SELECTED EXTRACT: Begin

We know CoVid 19 is contagious.
But how lethal is it compared to an influenza outbreak?
The 2009 swine flu pandemic was an influenza pandemic that lasted about 19 months, from January 2009 to August 2010, and was the most recent flu pandemic involving H1N1 influenza virus (the first being the 1918–1920 Spanish flu pandemic and the second being the 1977 Russian flu). First described in April 2009, the virus appeared to be a new strain of H1N1 that resulted from a previous triple reassortment of bird, swine, and human flu viruses and that further combined with a Eurasian pig flu virus, leading to the term “swine flu“.
Some studies estimated that the actual number of cases including asymptomatic and mild cases could be 700 million to 1.4 billion people—or 11 to 21 percent of the global population of 6.8 billion at the time. The lower value of 700 million is more than the 500 million people estimated to have been infected by the Spanish flu pandemic. However, the Spanish flu infected a much higher proportion of the world population at the time, with the Spanish flu infecting an estimated 500 million people, which was roughly equivalent to a third of the world population at the time of the pandemic.
The number of lab-confirmed deaths reported to the World Health Organization (WHO) is 18,449, though the 2009 H1N1 flu pandemic is estimated to have actually caused about 284,000 (range from 150,000 to 575,000) deaths. A follow-up study done in September 2010 showed that the risk of serious illness resulting from the 2009 H1N1 flu was no higher than that of the yearly seasonal flu. For comparison, the WHO estimates that 250,000 to 500,000 people die of seasonal flu annually.

SELECTED EXTRACT: End
EXERCISE DATA: Begin

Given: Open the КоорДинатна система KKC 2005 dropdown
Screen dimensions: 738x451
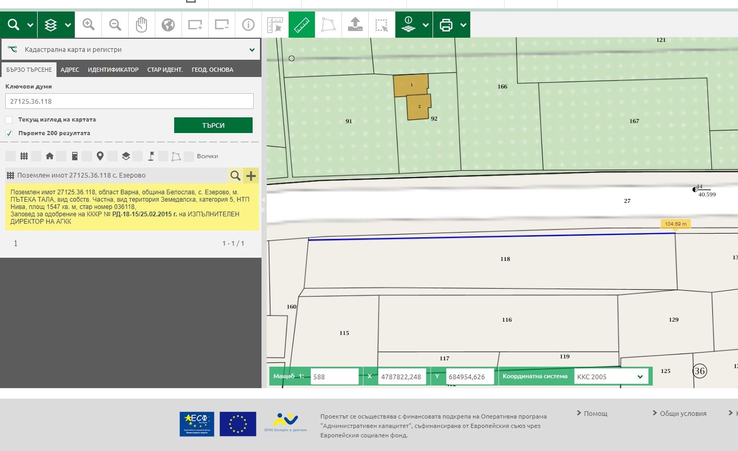Looking at the screenshot, I should pos(611,376).
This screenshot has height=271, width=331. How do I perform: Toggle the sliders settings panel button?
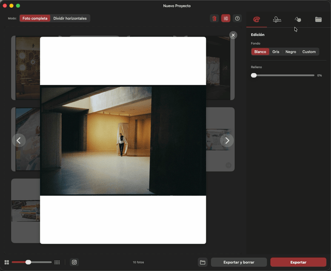[225, 19]
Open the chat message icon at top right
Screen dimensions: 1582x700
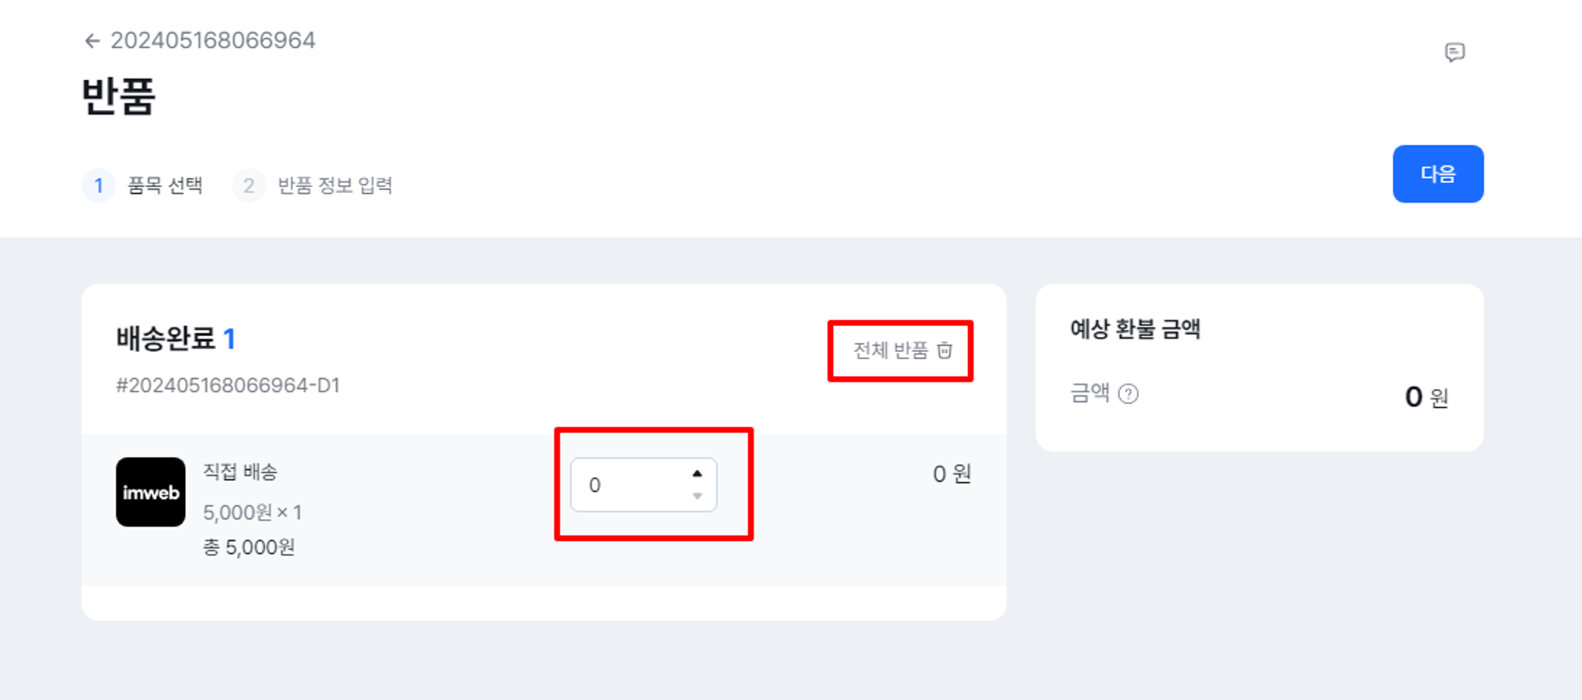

EXERCISE DATA: End

> WORK REQUEST 1: In the text on the 2009 swine flu pandemic, why did the virus come to be called "swine flu"? Answer in one to three sentences.
> WORK REQUEST 2:
Answer these questions from the text on the 2009 swine flu pandemic:
(a) How long did the 2009 pandemic last?
(b) How many lab-confirmed deaths were reported to the World Health Organization?
(c) How many people is the Spanish flu estimated to have infected?

> RESPONSE AREA 1: The virus was a new H1N1 strain that came from an earlier triple reassortment of bird, swine, and human flu viruses. It then further combined with a Eurasian pig flu virus, and this led to the term "swine flu."

> RESPONSE AREA 2:
(a) About 19 months, from January 2009 to August 2010.
(b) 18,449.
(c) About 500 million people, roughly a third of the world population at the time.